The other day I went to Super Wal-Mart.
My wife wanted a snack, so I bought some Weight Watchers Chocolate Chip Muffins. They looked good, I think three points a muffin.
When I was checking out, the cashier, who had a lovely tattoo of a dagger on her chest, looked at the muffins and said to me:
“Damn baby! You do not need Weight Watchers!”
When “Tee-Tee” said this comment to me, two things came to mind:
1. Those are the best compliments to get. Those are the ones that make you smile all day, the ones that reassure you that this lifestyle is worth it!

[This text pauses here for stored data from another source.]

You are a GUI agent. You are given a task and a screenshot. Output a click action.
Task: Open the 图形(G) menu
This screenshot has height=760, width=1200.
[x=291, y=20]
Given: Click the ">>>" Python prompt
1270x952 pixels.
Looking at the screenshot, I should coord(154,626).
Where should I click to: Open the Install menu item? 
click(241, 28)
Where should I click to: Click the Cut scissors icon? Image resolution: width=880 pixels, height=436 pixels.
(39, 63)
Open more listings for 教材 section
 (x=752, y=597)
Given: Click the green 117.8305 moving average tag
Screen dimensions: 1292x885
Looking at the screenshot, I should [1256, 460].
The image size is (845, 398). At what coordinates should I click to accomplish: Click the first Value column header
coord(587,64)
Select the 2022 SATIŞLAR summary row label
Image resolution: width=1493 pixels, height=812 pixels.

It is nice when my wife makes a positive comment, but it is kind of in the rules of marriage:
“Do you Rebecca take this man to be your husband, and do you promise to always make positive comments about his weight even if he gains a pound or two?”
But when someone makes an off-the-cuff comment,it makes you feel good.
There was a huge line of people behind me. It was not like she said it because I was going to tip her.
No, those are the best feeling compliments!The ones that pop out of nowhere!
2. I love Weight Watchers. Now, with that being said, let me get a couple of things off my chest:
I do not understand Jenny McCarthy as the spokesperson. She is famous for being hot. She was overweight for maybe three seconds in her life.
There are no overweight people on the website. It seems like they use models.
I do not think it is better than “your” program. I do not like when people try to convert others into “Weightwatcherism“
I know it works for some and not for others.
I think some people take their membership a little too far.
With all that being said,Weight Watchers saved my life.
Weight Watchers helped me learn what true accountability is.
See, when you spill milk, it is easy to look at the milk and say
“Yep, I spilled it. I spilled the milk!”
Well, that is easy to admit, yet the milk is still on the floor.
That is what I thought accountability was.
I would go to meetings and hear comments like:
“I have a eating problem. I did great all week and then went crazy on Saturday. Yeah, I gained three pounds, but I do not care. It was worth it! But see, I am back here, ready for another week. I am accountable for my actions!”
Those are comments I would hear all of the time. I heard it enough to learn what true accountability was.
To me, true accountability is seeing spilled milk on the floor, not caring who spilled it, getting on your knees, cleaning it up, and then talking to everyone about the best way not to spill milk.
I had to take responsibility for my actions. It was easy to say I have a eating problem. At 420 pounds, who would dispute it.
It would have been easy to do well with eating three days, take a off day, and then try again. Yet, I would not have lost over 200 pounds.
Weight Watchers kept me accountable. I would go on that scale each week. The one that you could really never see how much you lost, but had to trust the receptionist on being honest.
“Great! You lost 2.6 pounds!”
I learned confidence with Weight Watchers. I lever looked at it like “Wow, I have 44 points!”
I looked at it like, I have 44 points, let me see the healthiest foods to eat for the rest of my life.
I learned responsibility. I learned accountability! True accountability.
So I looked at “Tee-Tee” and smiled. She made me feel good, and I disagreed in my mind about her opinion of Weight Watchers.
Weight Watchers is a part of my life. I am glad.